Carrier network & features – The ‘Get Jerry’ app – this is a mobile app only, so skip if you’re on your laptop or don’t need yet another app on your phone – promotes quotes from 40+ insurers via its “PriceProtect” idea and supports both auto and motorcycle quoting.

Consumer sentiment – Trustpilot is the outlier here: Get Jerry has 3.3/5 on just 13 reviews. Reddit round-ups highlight price checks are available on the app but criticize sparse carrier results and spotty customer support. One lengthy Get Jerry Trustpilot post says the 40-insurer promise feels hollow when only one quote and a large list of ads surfaced – but that may be an isolated experience.

Takeaway – Neat-looking mobile app, but limited transparency and lukewarm reviews raise questions on its actual usefulness and might keep Get Jerry from challenging the top tier for many insurance shoppers.

4. Polic2ygenius

Carrier network & features – Policygenius works with “dozens” of insurance carriers (we estimate this to be at least 30), but it is expected that a majority of these are for its core life insurance comparison offering, and their auto insurance carrier depth is likely a smaller subset of this. Its editorial section touts renters-and-auto bundles that can trim 10 percent off premiums.

Consumer sentiment – Trustpilot clocks in at 4.7/5 from over 5,000 reviews. Redditors generally like the friction-free form, but note that Policygenius car insurance results are more ads than quotes, and deeper filtering (e.g., telematics discounts) requires picking up the phone.

|---|

__Required work__
[A] Say whether each statement agrees with the review of insurance quote services, answering yes or no and quoting the deciding words: (i) Get Jerry is offered only as a mobile app. (ii) Policygenius has a Trustpilot rating of 4.7/5 from fewer than 1,000 reviews. (iii) Get Jerry handles motorcycle quotes as well as auto quotes.
[B] Resume the review of insurance quote services after its final sentence.

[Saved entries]
|---|

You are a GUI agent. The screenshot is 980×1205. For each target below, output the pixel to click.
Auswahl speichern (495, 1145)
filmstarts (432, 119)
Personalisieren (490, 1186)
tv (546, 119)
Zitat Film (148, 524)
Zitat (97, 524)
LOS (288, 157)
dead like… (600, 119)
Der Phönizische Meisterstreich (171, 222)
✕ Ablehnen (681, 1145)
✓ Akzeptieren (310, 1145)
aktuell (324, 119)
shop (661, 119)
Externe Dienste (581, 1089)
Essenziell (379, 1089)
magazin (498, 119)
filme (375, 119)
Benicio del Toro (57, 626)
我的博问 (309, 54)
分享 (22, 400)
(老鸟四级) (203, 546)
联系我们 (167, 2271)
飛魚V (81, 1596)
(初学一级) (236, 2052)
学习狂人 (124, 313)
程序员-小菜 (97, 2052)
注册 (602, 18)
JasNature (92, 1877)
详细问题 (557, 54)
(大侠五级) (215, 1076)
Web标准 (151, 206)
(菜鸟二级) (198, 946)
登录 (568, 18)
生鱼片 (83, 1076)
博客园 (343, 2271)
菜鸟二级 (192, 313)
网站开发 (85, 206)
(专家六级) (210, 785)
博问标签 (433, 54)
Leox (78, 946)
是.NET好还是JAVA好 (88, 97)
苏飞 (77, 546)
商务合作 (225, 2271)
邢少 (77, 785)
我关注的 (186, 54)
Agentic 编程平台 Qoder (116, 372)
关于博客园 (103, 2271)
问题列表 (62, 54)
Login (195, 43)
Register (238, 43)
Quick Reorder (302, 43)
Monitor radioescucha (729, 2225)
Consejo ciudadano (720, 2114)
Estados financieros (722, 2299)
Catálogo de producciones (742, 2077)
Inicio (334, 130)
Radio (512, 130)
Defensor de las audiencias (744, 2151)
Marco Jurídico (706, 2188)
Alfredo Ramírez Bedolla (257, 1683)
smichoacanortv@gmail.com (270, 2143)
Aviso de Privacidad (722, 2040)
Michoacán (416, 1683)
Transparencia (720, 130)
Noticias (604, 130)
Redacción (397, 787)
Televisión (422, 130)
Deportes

|---|

__Outputs in order__
[A]
(i) Yes: "this is a mobile app only"
(ii) No: "Trustpilot clocks in at 4.7/5 from over 5,000 reviews"
(iii) Yes: "supports both auto and motorcycle quoting"

[B]
Takeaway – Fewer carriers than the leaders, yet polished educational content make Policygenius an alternative for first-time bundlers, especially if life insurance is on your shopping list too.

5. The Zebra

Carrier network & features – Zebra’s website says it can compare quotes “side-by-side” but reports vary on the number of insurance companies offered, from 60+ insurance companies to 100+. The count likely varies by location and the number of state-specific insurers available.

Consumer sentiment – The Zebra scores 4.6/5 across 1,580 reviews on Trustpilot which is a level below Compare.com and Policygenius and two levels below industry-leading Insurify. BBB grades it A- which is a good score but notes that it is not accredited, which raises some risk for consumers, and some Reddit comments can gripe about few or no insurance quotes available vs. ads, and follow-up marketing calls. Sitejabber reviews paint a mixed and often frustrated picture of consumers too – The Zebra scores only 3.0/5 from 258 reviews – with complaints mostly around spam.

Takeaway – The Zebra does have some history in the insurance comparison space but the carrier count is seemingly smaller and review scores are lower than the top-ranked competition, with Reddit and especially Sitejabber highlighting some frustrated users who receive more calls than they would like and see more ads than real quotes on the platform.

How to use this list

  • Run at least two platforms: carrier panels overlap only about 60 percent, so a second search can surface niche insurers (especially regional mutuals). Insurify and Compare.com are the two clear top options.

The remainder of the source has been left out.